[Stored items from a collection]
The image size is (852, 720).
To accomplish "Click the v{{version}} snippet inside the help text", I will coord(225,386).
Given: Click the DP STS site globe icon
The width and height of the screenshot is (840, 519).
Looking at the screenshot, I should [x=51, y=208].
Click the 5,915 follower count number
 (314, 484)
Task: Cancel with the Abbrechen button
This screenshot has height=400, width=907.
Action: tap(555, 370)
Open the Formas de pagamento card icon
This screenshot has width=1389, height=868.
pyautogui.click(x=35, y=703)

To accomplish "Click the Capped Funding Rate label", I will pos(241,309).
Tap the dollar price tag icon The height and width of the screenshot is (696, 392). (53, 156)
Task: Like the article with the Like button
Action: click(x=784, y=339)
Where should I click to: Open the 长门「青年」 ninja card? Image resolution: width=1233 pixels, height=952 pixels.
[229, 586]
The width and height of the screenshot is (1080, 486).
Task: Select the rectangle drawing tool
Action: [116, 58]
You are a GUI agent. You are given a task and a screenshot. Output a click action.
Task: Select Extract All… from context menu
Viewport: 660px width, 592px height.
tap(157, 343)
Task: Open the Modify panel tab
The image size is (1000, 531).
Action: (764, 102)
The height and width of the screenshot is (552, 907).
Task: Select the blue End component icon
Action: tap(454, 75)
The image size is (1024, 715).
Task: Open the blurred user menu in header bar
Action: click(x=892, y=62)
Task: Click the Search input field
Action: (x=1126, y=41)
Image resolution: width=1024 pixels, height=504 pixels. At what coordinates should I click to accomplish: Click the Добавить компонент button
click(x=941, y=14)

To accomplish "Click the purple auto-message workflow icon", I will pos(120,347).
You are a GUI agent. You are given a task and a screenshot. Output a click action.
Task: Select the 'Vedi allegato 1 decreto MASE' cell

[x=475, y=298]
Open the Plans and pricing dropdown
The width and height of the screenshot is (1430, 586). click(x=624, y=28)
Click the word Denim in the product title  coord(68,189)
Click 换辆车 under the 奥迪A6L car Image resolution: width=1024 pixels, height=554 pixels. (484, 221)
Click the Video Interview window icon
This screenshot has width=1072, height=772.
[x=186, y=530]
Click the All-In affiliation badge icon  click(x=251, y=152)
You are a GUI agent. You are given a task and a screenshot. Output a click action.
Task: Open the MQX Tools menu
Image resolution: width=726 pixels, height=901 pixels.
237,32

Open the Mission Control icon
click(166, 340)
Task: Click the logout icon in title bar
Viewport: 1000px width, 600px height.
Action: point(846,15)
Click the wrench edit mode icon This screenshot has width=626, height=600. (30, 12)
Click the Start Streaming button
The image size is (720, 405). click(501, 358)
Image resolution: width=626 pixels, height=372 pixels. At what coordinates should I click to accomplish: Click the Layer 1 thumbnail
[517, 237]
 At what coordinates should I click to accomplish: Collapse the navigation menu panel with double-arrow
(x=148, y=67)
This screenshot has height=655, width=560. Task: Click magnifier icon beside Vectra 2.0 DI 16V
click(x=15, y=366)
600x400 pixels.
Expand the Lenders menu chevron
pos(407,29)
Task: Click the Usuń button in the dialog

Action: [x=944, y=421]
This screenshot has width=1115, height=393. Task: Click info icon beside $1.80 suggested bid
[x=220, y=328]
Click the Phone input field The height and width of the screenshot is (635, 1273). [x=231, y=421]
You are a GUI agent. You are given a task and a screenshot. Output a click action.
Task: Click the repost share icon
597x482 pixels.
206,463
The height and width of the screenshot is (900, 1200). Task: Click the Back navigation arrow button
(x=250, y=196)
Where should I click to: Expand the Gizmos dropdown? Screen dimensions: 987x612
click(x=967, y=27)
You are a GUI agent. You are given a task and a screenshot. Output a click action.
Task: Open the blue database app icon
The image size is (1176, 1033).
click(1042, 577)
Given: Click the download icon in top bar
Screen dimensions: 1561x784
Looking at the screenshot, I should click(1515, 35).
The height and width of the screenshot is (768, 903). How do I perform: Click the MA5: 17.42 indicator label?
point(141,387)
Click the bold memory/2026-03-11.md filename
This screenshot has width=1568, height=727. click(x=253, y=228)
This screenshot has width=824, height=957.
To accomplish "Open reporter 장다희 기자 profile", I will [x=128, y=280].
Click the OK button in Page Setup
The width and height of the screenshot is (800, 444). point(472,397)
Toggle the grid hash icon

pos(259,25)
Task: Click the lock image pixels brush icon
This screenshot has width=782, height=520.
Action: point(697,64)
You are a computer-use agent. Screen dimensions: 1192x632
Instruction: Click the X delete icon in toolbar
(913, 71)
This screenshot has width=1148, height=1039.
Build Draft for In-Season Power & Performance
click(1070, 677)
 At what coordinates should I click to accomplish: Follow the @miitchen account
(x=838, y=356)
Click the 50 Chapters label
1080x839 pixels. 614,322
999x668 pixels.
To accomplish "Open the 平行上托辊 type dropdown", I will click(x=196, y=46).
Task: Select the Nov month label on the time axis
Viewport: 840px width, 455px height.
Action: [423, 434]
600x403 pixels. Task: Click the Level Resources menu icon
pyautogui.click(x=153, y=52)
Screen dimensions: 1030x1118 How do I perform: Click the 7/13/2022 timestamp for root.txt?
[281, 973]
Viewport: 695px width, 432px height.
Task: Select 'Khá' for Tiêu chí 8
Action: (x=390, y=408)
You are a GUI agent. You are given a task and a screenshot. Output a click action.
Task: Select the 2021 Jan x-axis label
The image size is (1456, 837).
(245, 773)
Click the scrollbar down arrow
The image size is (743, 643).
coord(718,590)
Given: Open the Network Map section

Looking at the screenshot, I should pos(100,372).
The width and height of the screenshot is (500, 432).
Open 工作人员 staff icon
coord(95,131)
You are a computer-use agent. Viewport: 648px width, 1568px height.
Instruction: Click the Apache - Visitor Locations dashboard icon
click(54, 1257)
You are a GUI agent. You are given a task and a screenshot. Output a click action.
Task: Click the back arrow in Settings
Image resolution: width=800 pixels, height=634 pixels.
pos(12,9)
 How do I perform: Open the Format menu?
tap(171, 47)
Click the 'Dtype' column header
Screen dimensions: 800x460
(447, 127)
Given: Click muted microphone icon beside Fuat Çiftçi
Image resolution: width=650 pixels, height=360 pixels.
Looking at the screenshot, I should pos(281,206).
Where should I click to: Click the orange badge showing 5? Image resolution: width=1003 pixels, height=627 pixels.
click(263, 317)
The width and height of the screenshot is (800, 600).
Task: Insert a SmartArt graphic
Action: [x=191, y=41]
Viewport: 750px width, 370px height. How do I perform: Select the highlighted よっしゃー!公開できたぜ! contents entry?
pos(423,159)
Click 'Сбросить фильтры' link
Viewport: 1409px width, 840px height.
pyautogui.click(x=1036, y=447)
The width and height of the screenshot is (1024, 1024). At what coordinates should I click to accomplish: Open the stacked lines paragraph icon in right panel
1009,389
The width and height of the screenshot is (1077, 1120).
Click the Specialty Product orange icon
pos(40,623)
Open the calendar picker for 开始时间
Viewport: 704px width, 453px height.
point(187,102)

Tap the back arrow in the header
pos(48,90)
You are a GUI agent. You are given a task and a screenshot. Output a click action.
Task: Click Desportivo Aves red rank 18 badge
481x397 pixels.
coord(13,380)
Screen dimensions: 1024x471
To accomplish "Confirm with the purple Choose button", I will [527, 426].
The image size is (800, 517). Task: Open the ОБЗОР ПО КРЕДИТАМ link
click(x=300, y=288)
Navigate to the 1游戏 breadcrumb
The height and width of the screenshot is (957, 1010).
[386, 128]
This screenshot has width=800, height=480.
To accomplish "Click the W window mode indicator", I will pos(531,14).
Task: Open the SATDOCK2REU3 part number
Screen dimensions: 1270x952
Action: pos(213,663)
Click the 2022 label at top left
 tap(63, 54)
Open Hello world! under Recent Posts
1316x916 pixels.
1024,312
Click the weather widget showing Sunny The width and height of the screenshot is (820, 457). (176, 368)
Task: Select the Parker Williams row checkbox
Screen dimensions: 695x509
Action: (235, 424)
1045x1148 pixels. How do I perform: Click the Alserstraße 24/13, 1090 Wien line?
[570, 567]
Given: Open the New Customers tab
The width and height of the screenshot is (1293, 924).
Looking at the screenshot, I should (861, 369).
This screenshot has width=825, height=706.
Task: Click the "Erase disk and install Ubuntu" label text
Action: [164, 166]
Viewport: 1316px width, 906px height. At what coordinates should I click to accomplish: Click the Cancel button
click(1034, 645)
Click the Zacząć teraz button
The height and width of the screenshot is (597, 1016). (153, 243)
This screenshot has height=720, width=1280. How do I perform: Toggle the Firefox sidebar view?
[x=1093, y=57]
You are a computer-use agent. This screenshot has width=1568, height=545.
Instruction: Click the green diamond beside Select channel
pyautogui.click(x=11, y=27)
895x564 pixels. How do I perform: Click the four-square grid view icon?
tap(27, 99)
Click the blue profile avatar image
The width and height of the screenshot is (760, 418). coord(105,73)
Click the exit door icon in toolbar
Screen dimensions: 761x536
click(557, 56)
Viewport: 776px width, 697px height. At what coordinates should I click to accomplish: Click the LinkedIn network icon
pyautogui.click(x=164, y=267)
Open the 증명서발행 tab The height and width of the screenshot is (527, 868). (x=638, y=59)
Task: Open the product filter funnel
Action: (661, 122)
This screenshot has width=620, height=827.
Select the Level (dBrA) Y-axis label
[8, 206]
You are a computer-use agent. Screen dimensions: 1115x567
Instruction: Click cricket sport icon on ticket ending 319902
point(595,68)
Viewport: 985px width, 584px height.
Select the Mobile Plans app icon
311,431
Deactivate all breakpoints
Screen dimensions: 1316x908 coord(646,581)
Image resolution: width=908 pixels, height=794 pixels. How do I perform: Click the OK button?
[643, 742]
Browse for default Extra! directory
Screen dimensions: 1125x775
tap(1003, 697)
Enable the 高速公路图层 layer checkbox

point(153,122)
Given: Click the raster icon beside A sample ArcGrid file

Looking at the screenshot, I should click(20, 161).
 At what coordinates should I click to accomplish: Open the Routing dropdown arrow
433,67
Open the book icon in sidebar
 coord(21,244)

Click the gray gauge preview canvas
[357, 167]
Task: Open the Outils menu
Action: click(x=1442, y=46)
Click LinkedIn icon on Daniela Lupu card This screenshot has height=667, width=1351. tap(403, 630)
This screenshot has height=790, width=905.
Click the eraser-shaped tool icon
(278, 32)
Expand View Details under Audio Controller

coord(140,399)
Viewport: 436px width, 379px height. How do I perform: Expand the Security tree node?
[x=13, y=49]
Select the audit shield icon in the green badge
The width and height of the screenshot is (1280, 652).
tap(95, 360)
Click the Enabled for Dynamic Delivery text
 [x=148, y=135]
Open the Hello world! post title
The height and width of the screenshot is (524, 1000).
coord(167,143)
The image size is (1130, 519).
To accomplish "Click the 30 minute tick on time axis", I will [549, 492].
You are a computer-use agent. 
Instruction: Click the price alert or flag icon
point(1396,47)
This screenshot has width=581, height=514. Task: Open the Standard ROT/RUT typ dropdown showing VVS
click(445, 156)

▶ Task brief:
The lines to copy are those above that contain "window".

▶ Exercise output:
Click the Video Interview window icon
To accomplish "Click the W window mode indicator", I will pos(531,14).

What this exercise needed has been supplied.